Isabelle doit en plus débourser 1800 $ par mois pour sa place en CHSLD, sans compter les frais de téléphone et d'internet qui ne sont pas inclus. «Tout ça pour un endroit qui ne convient pas à une personne comme moi. Je n'ai pas d'endroit pour installer mon ordinateur portable et je n'ai pas une garde-robe adaptée. J'étais habituée de manger santé et ici, la nourriture est exécrable. En plus, je n'ai droit qu'à un bain par semaine.»

Solutions de rechange

À défaut de mieux, Isabelle aurait aimé obtenir une place au centre d'hébergement Saint-Jean-Eudes, qui accueille une clientèle plus jeune. Les délais d'attente sont cependant très longs. «On est conscients qu'un CHSLD, ce n'est pas un milieu pour elle et on est très actifs dans le dossier», a réagi Catherine Chagnon, porte-parole du Centre intégré universitaire de santé et de services sociaux (CIUSSS) de la Capitale-Nationale.

«On est conscients qu'un CHSLD, ce n'est pas un milieu pour elle et on est très actifs dans le dossier.»

Catherine Chagnon
Porte-parole du Centre intégré universitaire de santé et de services sociaux (CIUSSS) de la Capitale-Nationale

Le CIUSSS est à la recherche de solutions de rechange pour Isabelle en attendant qu'une place se libère au centre Saint-Jean-Eudes. Les patients peuvent parfois attendre jusqu'à cinq ans avant d'avoir une place à Saint-Jean-Eudes.

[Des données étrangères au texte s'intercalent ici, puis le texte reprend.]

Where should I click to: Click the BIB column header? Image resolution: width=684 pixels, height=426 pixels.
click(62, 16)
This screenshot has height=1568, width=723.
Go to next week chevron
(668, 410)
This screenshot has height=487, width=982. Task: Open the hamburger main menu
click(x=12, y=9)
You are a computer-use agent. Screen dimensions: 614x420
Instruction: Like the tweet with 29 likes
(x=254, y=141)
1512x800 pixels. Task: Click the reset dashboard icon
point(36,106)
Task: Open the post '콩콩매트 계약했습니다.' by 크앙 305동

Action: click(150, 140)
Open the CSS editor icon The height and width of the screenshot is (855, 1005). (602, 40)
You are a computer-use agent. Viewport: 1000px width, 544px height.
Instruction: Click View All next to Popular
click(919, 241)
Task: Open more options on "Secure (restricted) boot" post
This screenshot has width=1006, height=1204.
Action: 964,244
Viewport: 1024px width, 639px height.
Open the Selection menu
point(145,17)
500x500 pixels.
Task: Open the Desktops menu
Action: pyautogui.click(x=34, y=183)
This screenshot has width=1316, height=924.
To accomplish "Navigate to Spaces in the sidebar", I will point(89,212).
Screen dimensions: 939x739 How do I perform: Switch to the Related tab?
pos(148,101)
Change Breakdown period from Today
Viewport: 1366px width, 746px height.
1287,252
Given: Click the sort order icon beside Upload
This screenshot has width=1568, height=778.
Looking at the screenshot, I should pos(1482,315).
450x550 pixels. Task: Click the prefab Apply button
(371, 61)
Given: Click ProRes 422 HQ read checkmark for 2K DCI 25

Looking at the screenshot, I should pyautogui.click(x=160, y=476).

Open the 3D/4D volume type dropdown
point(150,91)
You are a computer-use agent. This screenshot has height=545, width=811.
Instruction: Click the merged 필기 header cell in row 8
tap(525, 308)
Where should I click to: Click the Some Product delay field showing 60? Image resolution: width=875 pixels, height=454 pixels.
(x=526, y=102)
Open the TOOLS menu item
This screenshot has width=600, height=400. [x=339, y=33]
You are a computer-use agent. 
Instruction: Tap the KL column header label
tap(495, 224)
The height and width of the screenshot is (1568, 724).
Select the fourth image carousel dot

Pendant ce temps, Isabelle continue d'espérer qu'une «perle rare» se manifestera dans la région de Québec pour lui offrir une place dans sa famille d'accueil. «Tant qu'à payer, j'aimerais avoir un endroit mieux adapté», poursuit cette lectrice du Soleil qui se surprend à rêver d'un arrangement comme celui de Marie-Noëlle Simard (aucun lien de parenté), une femme lourdement handicapée dont le cas a été rapporté par la chroniqueuse Mylène Moisan.

«J'ai lu qu'elle vivait maintenant avec une infirmière marocaine qui est en quelque sorte devenue sa colocataire et qui peut s'occuper d'elle. Ce serait merveilleux si je pouvais trouver une personne ou une famille comme ça pour m'accueillir», termine-t-elle.